James L. Crane

Biographical details
- Born: July 28, 1877 Mount Sterling, Illinois, U.S.
- Died: September 2, 1942 (aged 65) Humberstone, Ontario, Canada

Playing career
- c. 1895: Knox
- 1897–1898: Princeton
- Positions: Tackle, fullback, end

Coaching career (HC unless noted)
- 1899–1900: Vanderbilt

Head coaching record
- Overall: 11–6–1

= James L. Crane =

American football coach (1877–1942)

James Lowrie Crane (July 28, 1877 – September 2, 1942) was an American college football coach, lawyer, lumber businessman, and city councilman in Buffalo, New York. He was the sixth head football coach at Vanderbilt University, serving for two seasons, from 1899 to 1900, and compiling a record of 11–6–1. Crane attended Knox College in Galesburg, Illinois, where the played football as a tackle and fullback. He then moved on to Princeton University, where he was a substitute end in 1897 and 1898.

Crane was born on July 28, 1877, in Mount Sterling, Illinois. He graduated from Harvard Law School in 1902 and moved that year to Buffalo, where he joined the law office of Wilson S. Bissell. He later worked for the law firm of Lockwood, Hoyt & Green and then became secretary of White, Gatwick, Mitchell, a lumber dealer in North Tonawanda, New York. Crane was active in the Republican Party and served on the Buffalo Common Council, representing the Delaware District from 1938 to 1941. He died on September 2, 1942, at his summer home in Lorraine, then a part of Humberstone and now Port Colborne, Ontario, Canada.

- EXTRACTED ENTRIES
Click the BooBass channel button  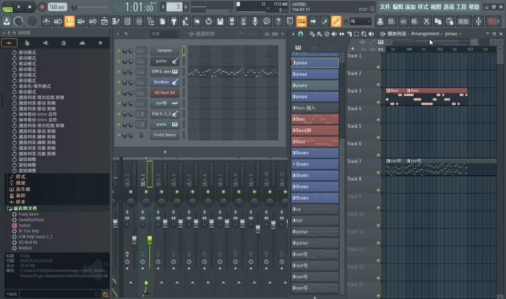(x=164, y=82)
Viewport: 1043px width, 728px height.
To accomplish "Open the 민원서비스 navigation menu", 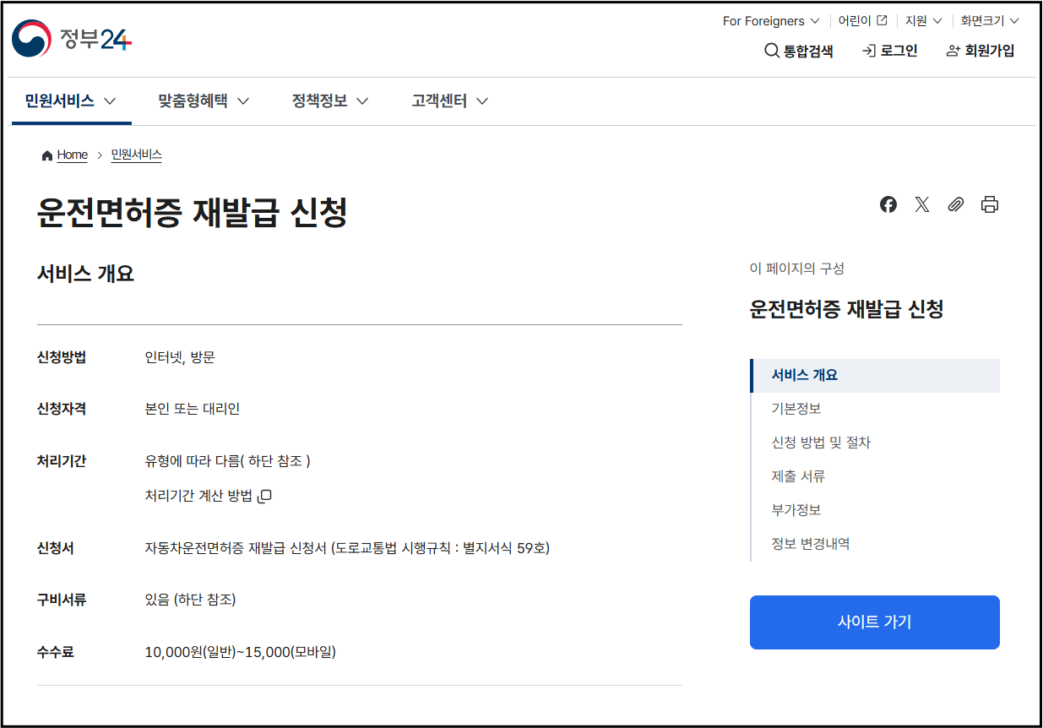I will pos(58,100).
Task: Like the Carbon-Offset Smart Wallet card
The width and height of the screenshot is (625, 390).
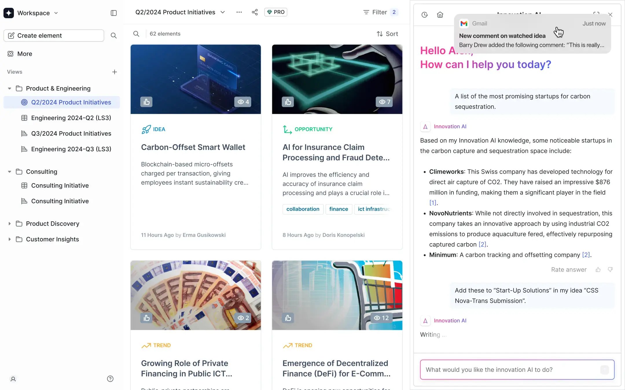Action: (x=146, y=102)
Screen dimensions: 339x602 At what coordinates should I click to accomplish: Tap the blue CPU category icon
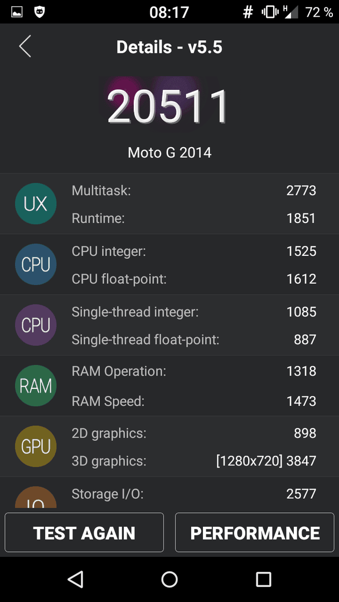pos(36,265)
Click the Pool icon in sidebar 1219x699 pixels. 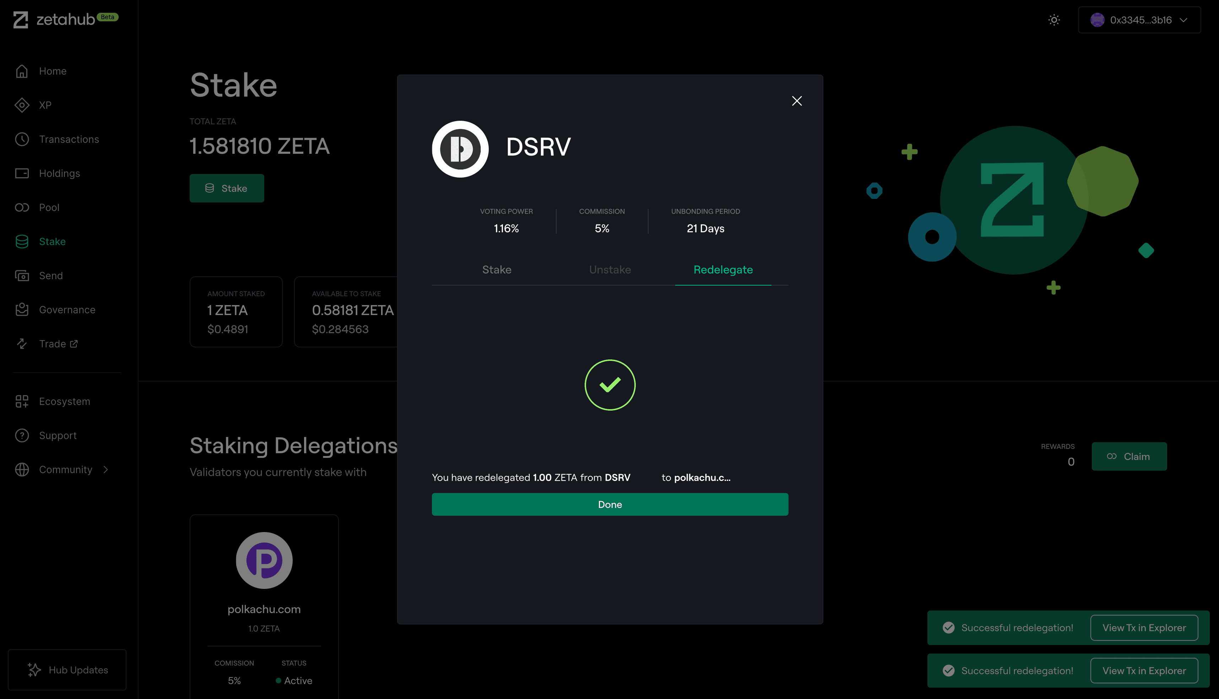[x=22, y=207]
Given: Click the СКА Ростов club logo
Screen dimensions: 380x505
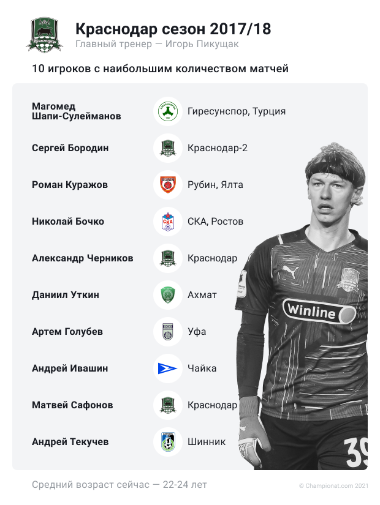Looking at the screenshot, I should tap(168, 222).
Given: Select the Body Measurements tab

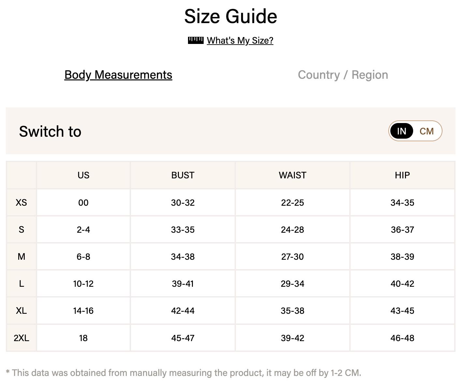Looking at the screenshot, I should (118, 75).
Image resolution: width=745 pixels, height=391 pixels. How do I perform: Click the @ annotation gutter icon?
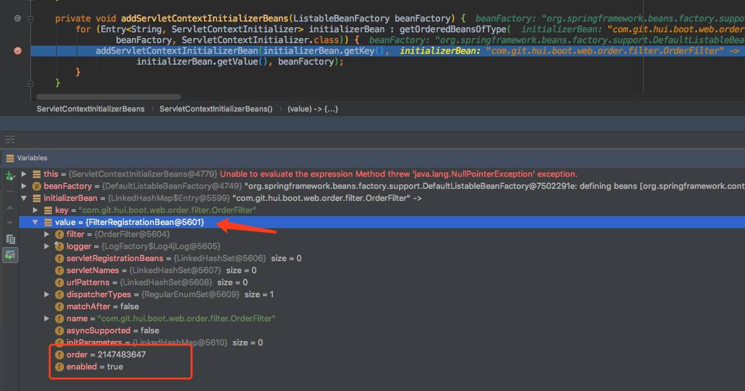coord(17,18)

---

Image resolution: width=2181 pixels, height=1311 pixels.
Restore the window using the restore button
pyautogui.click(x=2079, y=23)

- TASKS TO PERFORM
1: In the James L. Crane biography, the place of death is given as Humberstone, Ontario, yet he died at his summer home in Lorraine. Explain why both places are correct.
2: From the James L. Crane biography, output the passage from "Playing career" to "football coach (1877–1942)" with no changes.

- ANSWERS PROVIDED
1: At the time of his death, Lorraine was part of Humberstone. That area is now Port Colborne, Ontario.

2:
Playing career
- c. 1895: Knox
- 1897–1898: Princeton
- Positions: Tackle, fullback, end

Coaching career (HC unless noted)
- 1899–1900: Vanderbilt

Head coaching record
- Overall: 11–6–1

= James L. Crane =

American football coach (1877–1942)